* **Brano da leggere**:
'''

Una delle imprese più complicate in questo anno e più di emergenza sanitaria è stata sicuramente spiegare in maniera chiara, ma anche esaustiva, le problematiche scientifiche connesse al Coronavirus. Il rischio, infatti, era quello di banalizzare tematiche complesse oppure, al contrario, di essere incomprensibili al vasto pubblico. Tra le voci che si sono distinte per chiarezza e autorevolezza c’è certamente quella di Barbara Gallavotti, biologa e divulgatrice scientifica e presenza oramai fissa della trasmissione Dimartedì trasmessa da La7. Con lei proviamo a capire cosa abbiamo imparato dopo un anno di battaglia contro il Coronavirus e se c’è qualche elemento che ci può infondere ottimismo:

"Probabilmente l’elemento di maggiore ottimismo è il fatto che si vede la fine dell’emergenza. Quando riusciremo a vaccinarci più o meno tutti diminuiranno di molto i casi gravi e questo sarà già un gran risultato!".

Sarà la fine del pericolo Coronavirus?

"Per mettere fine al pericolo ci vorranno anche farmaci capaci di curare quei pochi che si ammaleranno in maniera grave".

Ma qualcosa abbiamo imparato da questa dura esperienza?

'''

* **Elenco dati**:
'''

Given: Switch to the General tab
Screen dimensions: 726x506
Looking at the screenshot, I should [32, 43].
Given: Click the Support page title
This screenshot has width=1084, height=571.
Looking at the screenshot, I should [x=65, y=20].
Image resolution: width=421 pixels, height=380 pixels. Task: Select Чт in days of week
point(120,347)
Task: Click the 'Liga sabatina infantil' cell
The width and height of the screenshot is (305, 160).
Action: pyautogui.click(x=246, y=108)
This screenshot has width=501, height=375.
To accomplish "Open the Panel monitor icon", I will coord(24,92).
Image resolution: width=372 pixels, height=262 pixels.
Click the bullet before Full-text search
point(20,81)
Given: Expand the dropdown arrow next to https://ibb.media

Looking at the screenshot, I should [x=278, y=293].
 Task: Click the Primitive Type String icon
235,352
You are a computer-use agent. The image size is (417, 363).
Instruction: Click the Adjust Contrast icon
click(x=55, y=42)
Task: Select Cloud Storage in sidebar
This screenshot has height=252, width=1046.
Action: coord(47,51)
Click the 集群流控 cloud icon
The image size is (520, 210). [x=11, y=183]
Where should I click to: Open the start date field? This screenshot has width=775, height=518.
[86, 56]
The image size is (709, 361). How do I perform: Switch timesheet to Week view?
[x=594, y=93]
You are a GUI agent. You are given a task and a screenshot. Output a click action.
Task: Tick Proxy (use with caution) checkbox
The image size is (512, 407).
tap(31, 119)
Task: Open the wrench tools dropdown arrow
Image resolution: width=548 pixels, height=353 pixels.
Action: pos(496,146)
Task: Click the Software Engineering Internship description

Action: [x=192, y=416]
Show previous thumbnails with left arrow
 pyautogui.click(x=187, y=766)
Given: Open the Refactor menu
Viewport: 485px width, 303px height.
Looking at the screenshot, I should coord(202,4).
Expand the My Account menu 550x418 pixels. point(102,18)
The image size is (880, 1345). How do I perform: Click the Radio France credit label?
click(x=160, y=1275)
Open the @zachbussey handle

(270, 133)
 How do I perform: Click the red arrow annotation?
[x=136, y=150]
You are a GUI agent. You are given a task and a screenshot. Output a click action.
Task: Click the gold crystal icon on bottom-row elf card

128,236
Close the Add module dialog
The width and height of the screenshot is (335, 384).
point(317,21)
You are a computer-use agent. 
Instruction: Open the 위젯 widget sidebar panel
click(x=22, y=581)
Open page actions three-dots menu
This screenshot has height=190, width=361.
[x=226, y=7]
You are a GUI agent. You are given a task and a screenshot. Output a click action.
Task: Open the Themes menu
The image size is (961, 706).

'''

* **Istruzioni**:
a: Nell'intervista sul Coronavirus, quale professione viene attribuita a Barbara Gallavotti?
b: Trascrivi dall'intervista sul Coronavirus il passo che va da "Sarà la fine" a "questa dura esperienza?".

* **Risposte numerate**:
a: Biologa e divulgatrice scientifica.

b:
Sarà la fine del pericolo Coronavirus?

"Per mettere fine al pericolo ci vorranno anche farmaci capaci di curare quei pochi che si ammaleranno in maniera grave".

Ma qualcosa abbiamo imparato da questa dura esperienza?